- Passage
────────────────────────────────────────

**Using Pandas 1.4.2, Python 3.9.12 I have a data frame as follows:
Neighbourhood No-show
0 JARDIM DA PENHA No
1 JARDIM DA PENHA Yes
2 MATA DA PRAIA No
3 PONTAL DE CAMBURI No
4 JARDIM DA PENHA No
5 MARIA ORTIZ Yes
6 MARIA ORTIZ Yes
7 MATA DA PRAIA Yes
8 PONTAL DE CAMBURI No
9 MARIA ORTIZ No
How would I use groupby to get the total(count) of 'Yes' and total(count) of 'No' grouped by each 'Neighbourhood'? I keep getting 'NoNoYesNo' if I use .sum() and if I can get these grouped correctly by Neighbourhood I think I can graph much easier.
This data frame is truncated as there are numerous other columns but these are the only 2 I care about for this exercise.
CodePudding user response:
Use df.groupby()
as follows:
totals = df.groupby(['Neighbourhood','No-show'])['No-show'].count()
print(totals)
Neighbourhood No-show
JARDIM DA PENHA No 2
Yes 1
MARIA ORTIZ No 1
Yes 2
MATA DA PRAIA No 1
Yes 1
PONTAL DE CAMBURI No 2
Name: No-show, dtype: int64
Good point raised by @JonClements: you might want to add .unstack(fill_value=0)
to that. So:
totals_unstacked = df.groupby(['Neighbourhood','No-show'])['No-show'].count().unstack(fill_value=0)
print(totals_unstacked)
No-show No Yes
Neighbourhood
JARDIM DA PENHA 2 1
MARIA ORTIZ 1 2
MATA DA PRAIA 1 1
PONTAL DE CAMBURI 2 0
CodePudding user response:
You can use:
df[['Neighbourhood', 'No-show']].value_counts()

────────────────────────────────────────

- Records shown
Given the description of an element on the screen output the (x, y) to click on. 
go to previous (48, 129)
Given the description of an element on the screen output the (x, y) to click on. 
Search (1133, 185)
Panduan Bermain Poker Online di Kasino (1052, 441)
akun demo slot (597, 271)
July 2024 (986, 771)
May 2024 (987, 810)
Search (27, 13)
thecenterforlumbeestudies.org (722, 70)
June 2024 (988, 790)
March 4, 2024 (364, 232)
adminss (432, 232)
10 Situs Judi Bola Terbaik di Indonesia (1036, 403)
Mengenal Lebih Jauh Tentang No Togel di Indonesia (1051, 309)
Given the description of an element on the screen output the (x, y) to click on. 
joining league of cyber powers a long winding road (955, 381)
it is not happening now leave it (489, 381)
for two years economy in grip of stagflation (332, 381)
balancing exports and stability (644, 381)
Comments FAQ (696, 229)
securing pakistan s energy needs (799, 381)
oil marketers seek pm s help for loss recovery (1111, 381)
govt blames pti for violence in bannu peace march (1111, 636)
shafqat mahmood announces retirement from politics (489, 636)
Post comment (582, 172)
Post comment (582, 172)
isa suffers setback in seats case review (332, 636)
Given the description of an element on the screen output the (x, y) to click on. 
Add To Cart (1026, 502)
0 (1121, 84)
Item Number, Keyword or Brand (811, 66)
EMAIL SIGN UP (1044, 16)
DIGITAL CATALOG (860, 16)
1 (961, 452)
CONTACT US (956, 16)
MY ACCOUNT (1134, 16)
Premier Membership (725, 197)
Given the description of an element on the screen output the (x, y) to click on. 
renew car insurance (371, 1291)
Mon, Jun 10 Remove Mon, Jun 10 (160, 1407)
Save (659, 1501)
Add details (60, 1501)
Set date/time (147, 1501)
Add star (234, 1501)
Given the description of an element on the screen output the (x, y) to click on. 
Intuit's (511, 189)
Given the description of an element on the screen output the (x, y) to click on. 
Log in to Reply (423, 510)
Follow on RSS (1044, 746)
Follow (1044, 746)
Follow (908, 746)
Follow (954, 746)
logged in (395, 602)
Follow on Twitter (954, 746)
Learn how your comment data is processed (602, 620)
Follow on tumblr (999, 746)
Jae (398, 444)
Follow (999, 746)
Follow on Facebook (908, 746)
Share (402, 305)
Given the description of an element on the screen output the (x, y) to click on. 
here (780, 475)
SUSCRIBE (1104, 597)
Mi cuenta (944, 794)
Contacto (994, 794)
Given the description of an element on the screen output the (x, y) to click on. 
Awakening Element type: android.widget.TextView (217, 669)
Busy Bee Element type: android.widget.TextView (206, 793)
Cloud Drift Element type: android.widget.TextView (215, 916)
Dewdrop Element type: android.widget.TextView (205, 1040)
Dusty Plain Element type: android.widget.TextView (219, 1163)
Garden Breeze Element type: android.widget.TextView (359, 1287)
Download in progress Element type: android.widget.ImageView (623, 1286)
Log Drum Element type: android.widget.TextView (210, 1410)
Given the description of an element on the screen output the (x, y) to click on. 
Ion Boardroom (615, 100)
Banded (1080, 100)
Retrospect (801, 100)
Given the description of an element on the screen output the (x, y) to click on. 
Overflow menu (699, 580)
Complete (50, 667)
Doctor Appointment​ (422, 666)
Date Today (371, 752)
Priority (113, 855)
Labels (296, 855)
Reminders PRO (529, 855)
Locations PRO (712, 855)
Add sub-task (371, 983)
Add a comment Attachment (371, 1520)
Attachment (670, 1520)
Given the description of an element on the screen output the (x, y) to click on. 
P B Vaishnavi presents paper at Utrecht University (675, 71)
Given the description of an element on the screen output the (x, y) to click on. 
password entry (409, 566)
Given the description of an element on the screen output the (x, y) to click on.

────────────────────────────────────────

- Given task 1
In the pandas thread, which versions of Pandas and Python does the person asking the question use?
- Given task 2
Write out, word for word, the stretch of the pandas thread from "print(totals)" through "print(totals_unstacked)".

- Exercise output 1
Pandas 1.4.2 and Python 3.9.12.

- Exercise output 2
print(totals)
Neighbourhood No-show
JARDIM DA PENHA No 2
Yes 1
MARIA ORTIZ No 1
Yes 2
MATA DA PRAIA No 1
Yes 1
PONTAL DE CAMBURI No 2
Name: No-show, dtype: int64
Good point raised by @JonClements: you might want to add .unstack(fill_value=0)
to that. So:
totals_unstacked = df.groupby(['Neighbourhood','No-show'])['No-show'].count().unstack(fill_value=0)
print(totals_unstacked)